Pulsed FRC devices have proven they can reach fusion ignition temperatures (> 100 M °C). Creating fusion is mathematically distinct from extracting net electricity. High-beta reactors do not boil water; they extract energy via Faraday induction when the fusion reaction forces the plasma to expand radially against the external 20-tesla magnetic field.

If the control architecture is reactive (operating in the > 1 µs CPU envelope), it fails. Asymmetrical kinematic merging at Mach 1 triggers an n = 1 tilt mode, or late compression triggers magneto-Rayleigh–Taylor instabilities (MRTI). The plasma breaches confinement and hits the vacuum wall before it can expand and push electromagnetic energy back into the capacitor banks.

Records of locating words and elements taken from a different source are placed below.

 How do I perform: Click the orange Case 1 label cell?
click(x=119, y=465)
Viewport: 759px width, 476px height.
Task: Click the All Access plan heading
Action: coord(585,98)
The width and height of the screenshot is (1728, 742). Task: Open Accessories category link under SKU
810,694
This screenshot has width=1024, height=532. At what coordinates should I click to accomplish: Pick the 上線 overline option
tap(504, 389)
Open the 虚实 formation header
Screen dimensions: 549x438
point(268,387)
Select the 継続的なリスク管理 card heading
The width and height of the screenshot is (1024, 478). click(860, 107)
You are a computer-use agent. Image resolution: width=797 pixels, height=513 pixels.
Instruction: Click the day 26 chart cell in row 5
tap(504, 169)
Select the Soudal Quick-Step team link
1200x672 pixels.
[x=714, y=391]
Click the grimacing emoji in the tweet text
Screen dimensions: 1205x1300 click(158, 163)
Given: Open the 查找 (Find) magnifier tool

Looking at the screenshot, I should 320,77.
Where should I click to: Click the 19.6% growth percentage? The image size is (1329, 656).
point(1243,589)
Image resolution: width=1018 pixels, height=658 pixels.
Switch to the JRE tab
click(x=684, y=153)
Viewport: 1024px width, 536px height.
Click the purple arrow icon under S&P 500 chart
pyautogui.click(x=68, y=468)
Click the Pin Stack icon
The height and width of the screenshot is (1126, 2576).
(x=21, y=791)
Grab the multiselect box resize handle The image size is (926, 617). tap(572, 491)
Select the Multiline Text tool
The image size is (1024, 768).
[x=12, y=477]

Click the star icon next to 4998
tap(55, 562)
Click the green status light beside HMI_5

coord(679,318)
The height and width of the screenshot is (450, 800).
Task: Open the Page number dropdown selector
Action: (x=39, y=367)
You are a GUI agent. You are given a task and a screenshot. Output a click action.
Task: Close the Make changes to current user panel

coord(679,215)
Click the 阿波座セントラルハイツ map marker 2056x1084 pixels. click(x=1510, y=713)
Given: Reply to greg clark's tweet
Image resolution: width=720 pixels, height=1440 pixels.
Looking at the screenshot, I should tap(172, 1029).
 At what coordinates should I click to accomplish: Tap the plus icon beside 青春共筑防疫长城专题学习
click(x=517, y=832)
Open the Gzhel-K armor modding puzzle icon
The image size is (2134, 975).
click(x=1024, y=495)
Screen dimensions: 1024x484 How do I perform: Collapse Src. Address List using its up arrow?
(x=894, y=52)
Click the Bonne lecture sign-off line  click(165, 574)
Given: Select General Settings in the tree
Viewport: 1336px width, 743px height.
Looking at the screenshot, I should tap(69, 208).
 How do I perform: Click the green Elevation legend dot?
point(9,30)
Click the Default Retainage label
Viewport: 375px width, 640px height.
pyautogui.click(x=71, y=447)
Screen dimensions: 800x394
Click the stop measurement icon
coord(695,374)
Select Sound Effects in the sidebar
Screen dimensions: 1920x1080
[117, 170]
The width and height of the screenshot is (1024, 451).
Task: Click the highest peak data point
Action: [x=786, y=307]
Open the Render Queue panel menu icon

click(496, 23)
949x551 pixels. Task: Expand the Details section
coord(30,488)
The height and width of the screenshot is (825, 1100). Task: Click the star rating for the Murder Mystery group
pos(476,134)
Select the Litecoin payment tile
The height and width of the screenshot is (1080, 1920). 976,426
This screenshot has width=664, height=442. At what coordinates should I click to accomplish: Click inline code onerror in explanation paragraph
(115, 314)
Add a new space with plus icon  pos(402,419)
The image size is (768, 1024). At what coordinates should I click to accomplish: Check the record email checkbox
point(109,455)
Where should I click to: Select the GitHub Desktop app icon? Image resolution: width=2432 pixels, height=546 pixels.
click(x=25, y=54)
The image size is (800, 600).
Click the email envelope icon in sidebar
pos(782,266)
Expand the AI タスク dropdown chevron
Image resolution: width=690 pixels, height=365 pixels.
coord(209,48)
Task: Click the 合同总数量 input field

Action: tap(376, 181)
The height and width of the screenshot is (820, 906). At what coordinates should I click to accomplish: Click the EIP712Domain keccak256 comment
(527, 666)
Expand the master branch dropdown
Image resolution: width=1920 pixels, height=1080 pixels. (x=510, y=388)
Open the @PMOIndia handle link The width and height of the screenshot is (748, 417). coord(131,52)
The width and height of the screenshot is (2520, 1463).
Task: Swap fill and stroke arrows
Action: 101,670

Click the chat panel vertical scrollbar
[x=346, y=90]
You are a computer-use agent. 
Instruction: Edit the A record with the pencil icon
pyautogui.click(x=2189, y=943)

scpn-mif-core is engineered to preempt these macroscopic instabilities before they compromise the energy-recovery cycle. It discards steady-state tokamak logic entirely, isolating the scpn-phase-orchestrator Kuramoto models and compiling them via sc-neurocore into sub-50-nanosecond, purely combinatorial SystemVerilog triggers.


Architectural payload and physics priors

The framework replaces standard Grad–Shafranov equilibria with non-adiabatic two-fluid Hall-MHD logic and kinematic phase synchronisation.

1. FRC kinematic phase synchronisation module

This module tracks the relative phase velocities of two incoming macroscopic plasma bodies. It calculates the exact timing delta required for the opposing formation coils to ensure the left and right FRCs enter phase-lock precisely at the geometric centre of the compression chamber.

import math


def kinematic_frc_synchronisation(
    omega_i: float,
    omega_rate_i: float,
    t_s: float,
    theta_i: float,
    theta_j: float,
    v_z_i: float,
    v_z_j: float,
    z_i: float,
    z_j: float,
    K_mag: float,
    alpha: float,
) -> float:
    """Rate of phase change for an FRC plasmoid during high-speed kinematic merging."""
    omega_i_t = omega_i + omega_rate_i * t_s
    spatial_coupling = K_mag / (1.0 + abs(z_i - z_j))
    doppler_shift = (v_z_i - v_z_j) / (abs(v_z_i) + 1e-9)
    return omega_i_t + spatial_coupling * math.sin(theta_j - theta_i - alpha) + doppler_shift

Equation parameters:

  • omega_i — natural rotational frequency of the FRC driven by ion diamagnetic drift (rad s⁻¹).
  • omega_rate_i — optional affine frequency drift (rad s⁻²); the default implementation uses zero drift and therefore preserves constant-frequency operation.
  • t_s — non-negative simulation time used to evaluate omega_i(t).
  • theta_i, theta_j — instantaneous internal rotational phases of the left and right FRCs.
  • v_z_i, v_z_j — axial velocities of the plasmoids moving toward the central chamber (m s⁻¹).
  • z_i, z_j — spatial positions of the FRCs along the longitudinal axis (m).
  • K_mag — base magnetic coupling strength during the reconnection phase.
  • alpha — frustration parameter representing non-ideal resistive delays in magnetic reconnection.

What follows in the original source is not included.